2021 yılında birçok sürpriz yaşandı ve bunlardan biri de doların gücü oldu. Yatırımcılar, doların düşeceğini öngörerek yola çıkmış olsalar da, aşırı sıcak ABD ekonomisi ve Fed’in faiz oranlarını düşürmeyi ertelemesinin yarattığı yapışkan enflasyon doların gücünü artırdı. Uluslararası Para Fonu (IMF), ABD’nin diğer G-7 ülkelerinden iki kat daha fazla büyüyeceğini öngörüyor ve bu da doların cazibesini artırıyor.
Jeopolitik gerilimler de doları güvenli bir liman olarak tercih edilmesini sağlıyor. Bu durum, dünyanın en büyük fon yönetim şirketlerinden Vanguard Group’un doların uzun vadeli yükselişini öngörmesine neden oldu. UBS Asset Management ise doların normalde değerinden yüzde 20 daha pahalı olmasına rağmen daha da yükselebileceğini belirtiyor. Wells Fargo Yatırım Enstitüsü ise doların yükseliş trendinin 2025 yılına kadar devam edeceğini düşünüyor.
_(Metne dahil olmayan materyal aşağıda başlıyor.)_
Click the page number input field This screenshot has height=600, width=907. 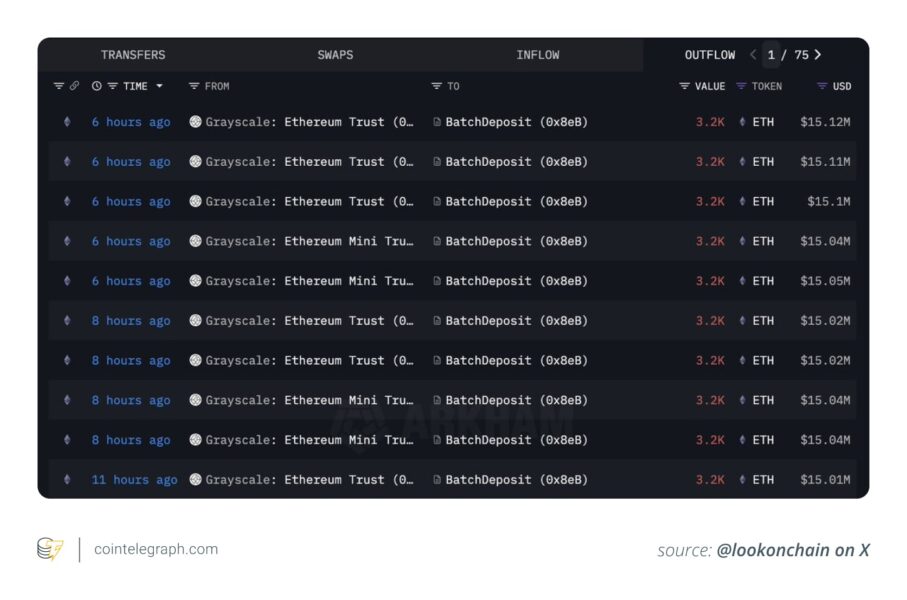[x=772, y=55]
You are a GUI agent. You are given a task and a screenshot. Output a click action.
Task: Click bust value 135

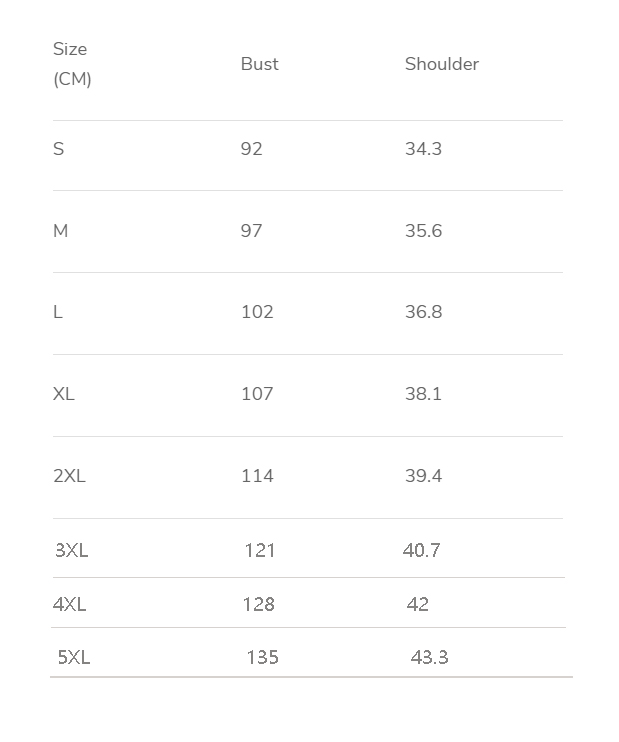click(x=262, y=657)
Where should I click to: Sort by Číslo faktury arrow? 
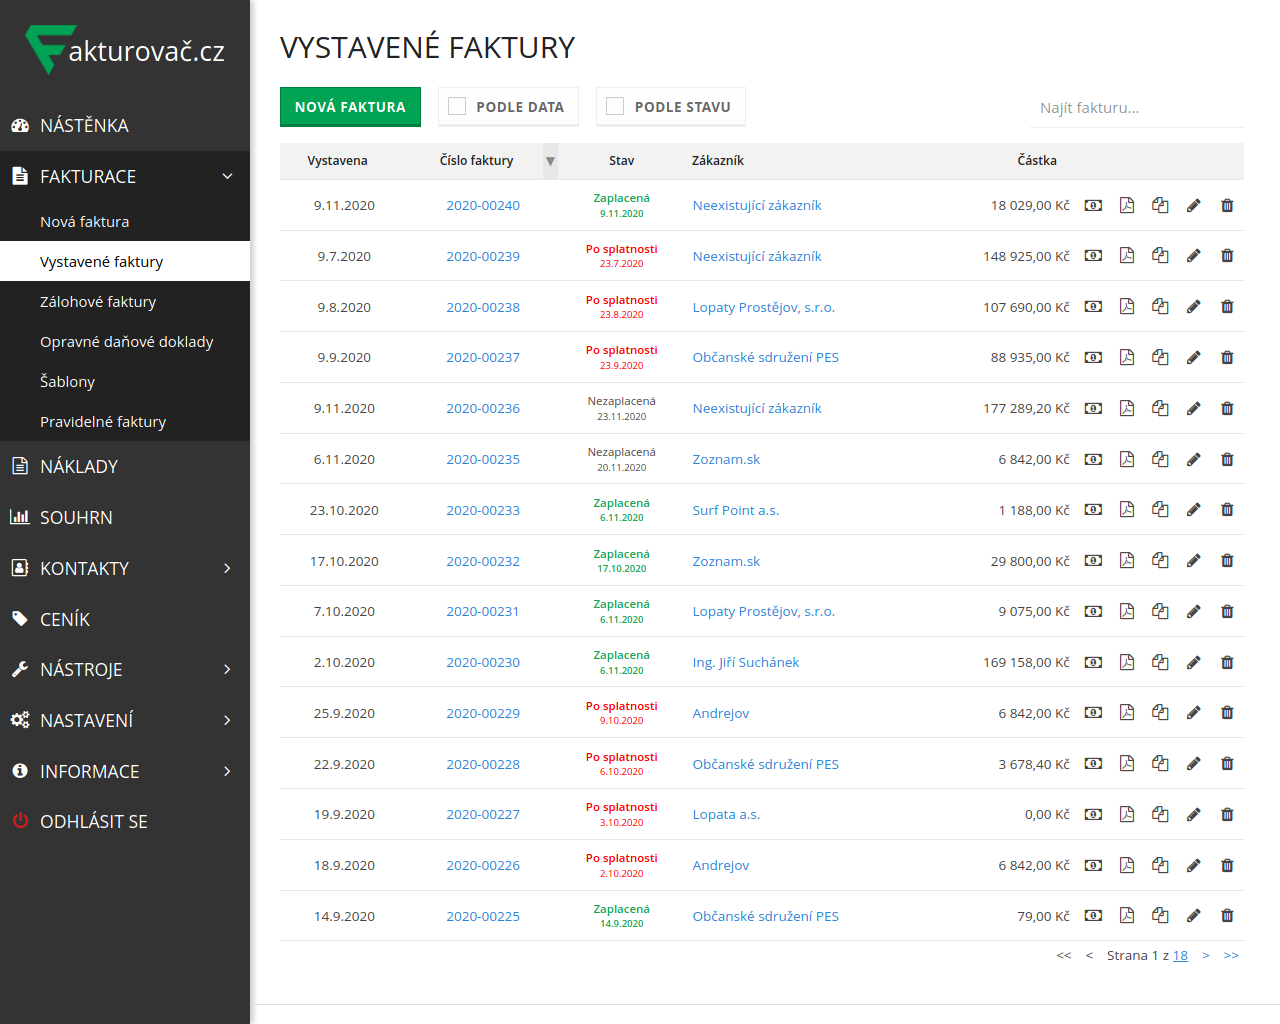coord(550,161)
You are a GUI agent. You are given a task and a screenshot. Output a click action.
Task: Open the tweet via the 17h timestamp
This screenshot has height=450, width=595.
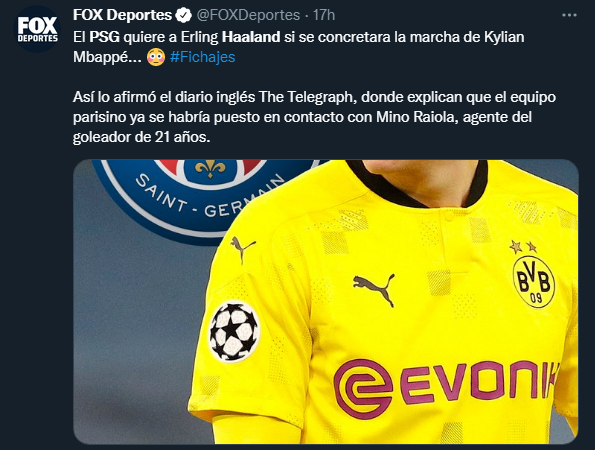coord(324,15)
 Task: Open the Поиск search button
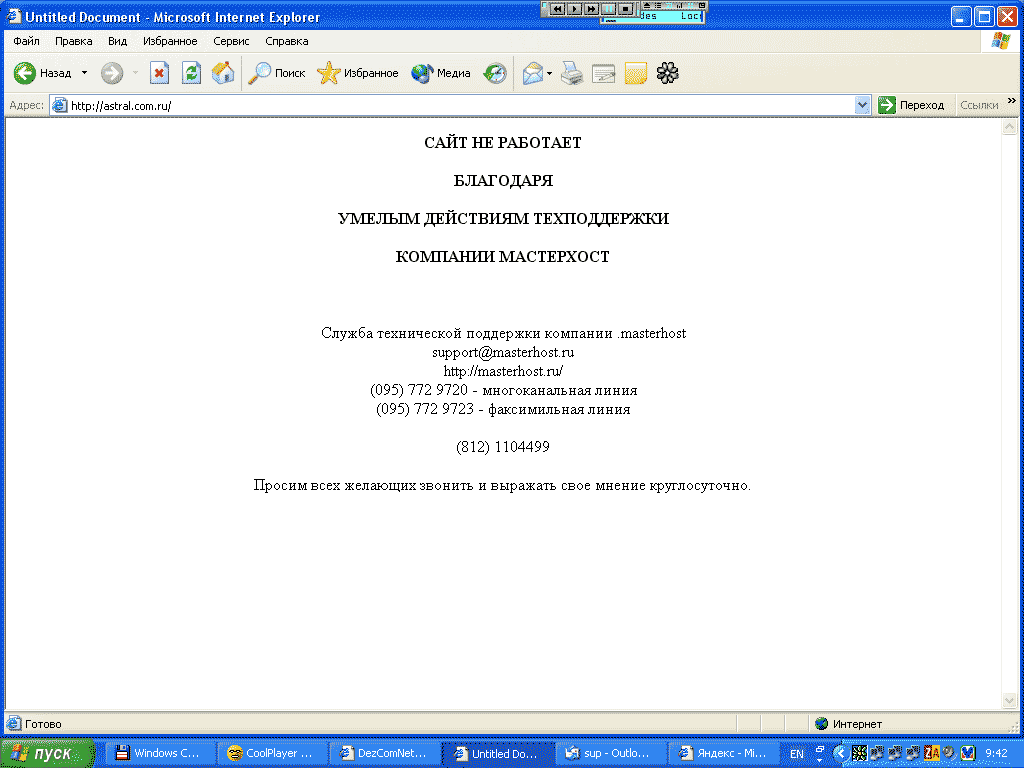pyautogui.click(x=277, y=73)
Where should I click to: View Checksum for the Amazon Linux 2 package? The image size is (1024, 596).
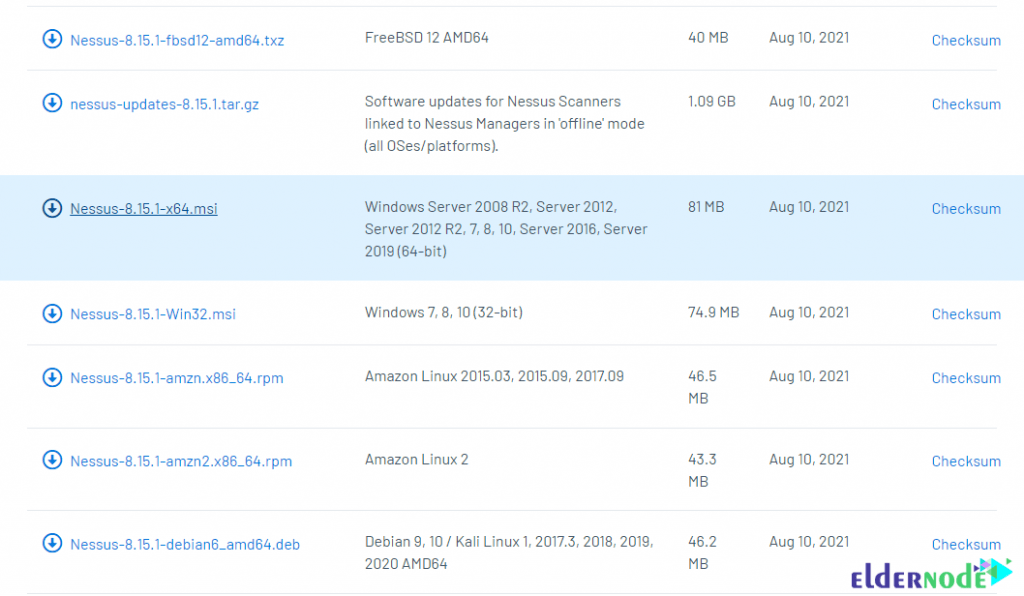click(966, 461)
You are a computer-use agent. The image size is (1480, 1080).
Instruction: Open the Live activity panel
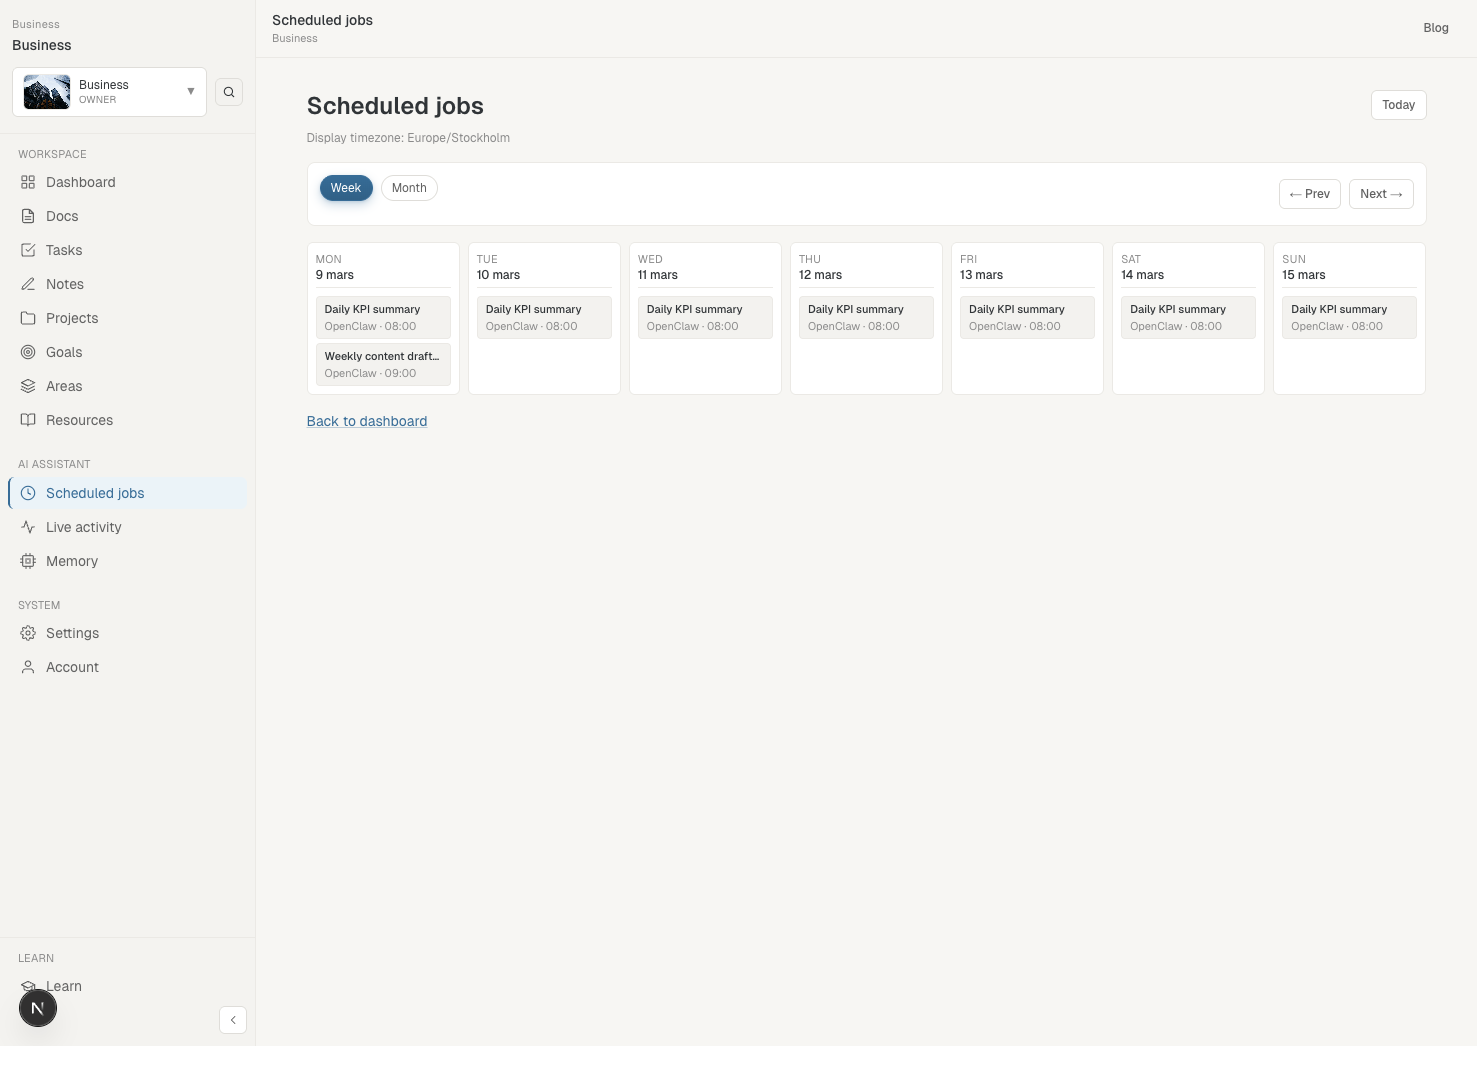point(84,527)

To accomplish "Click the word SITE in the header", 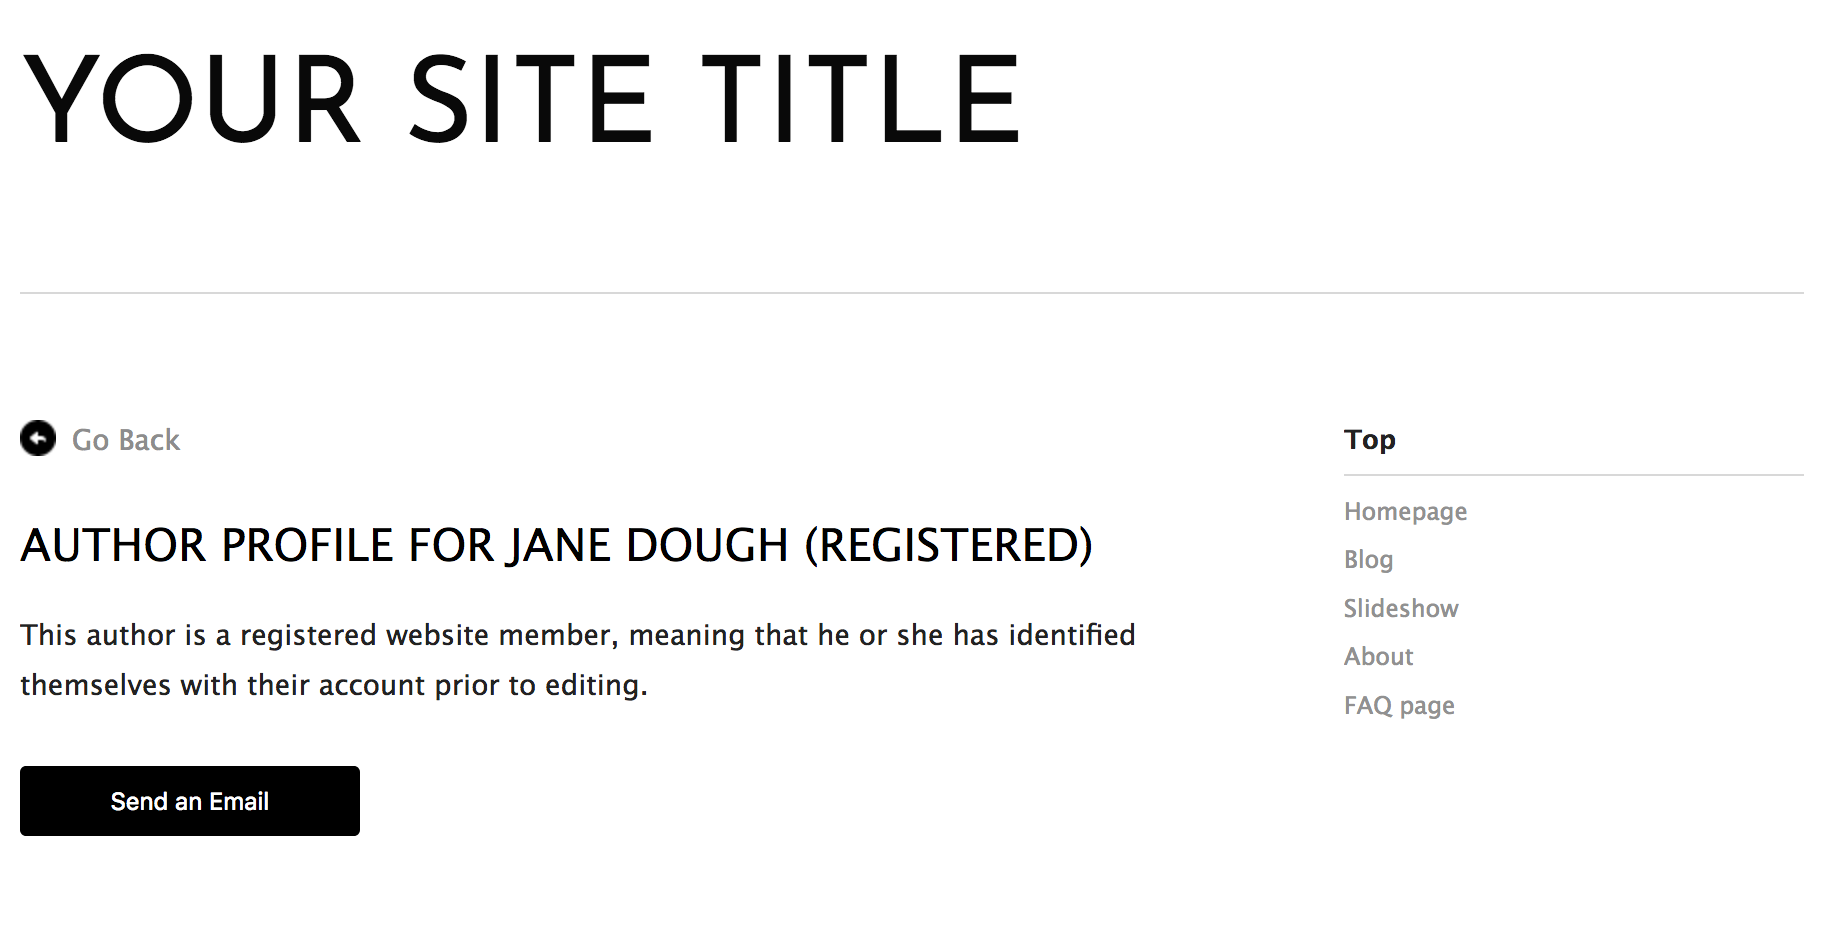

Vanguard’dan Ales Koutny, “ABD’nin büyüme ve enflasyon oranları diğer ülkelerle kıyaslandığında öne çıkıyor. Bu durum, doların diğer para birimlerine karşı güçlenmesine neden oluyor. Dolar alımı, artık sadece taktiksel bir işlem olmaktan çıkıp uzun vadeli bir strateji haline geldi” diyor.
Doların gücü, yatırımcıları pozisyonlarını gözden geçirmeye ve doları portföylerine eklemeye teşvik ediyor. Ancak doların yükselişi sadece ekonomik faktörlere bağlı değil. Siyasi ve jeopolitik gelişmeler de doların değerini etkileyen önemli unsurlar arasında yer alıyor. Dolayısıyla, yatırımcılar doların gücünü ve gelecekteki potansiyelini değerlendirirken geniş bir perspektiften bakmalı ve riskleri dikkate almalıdır.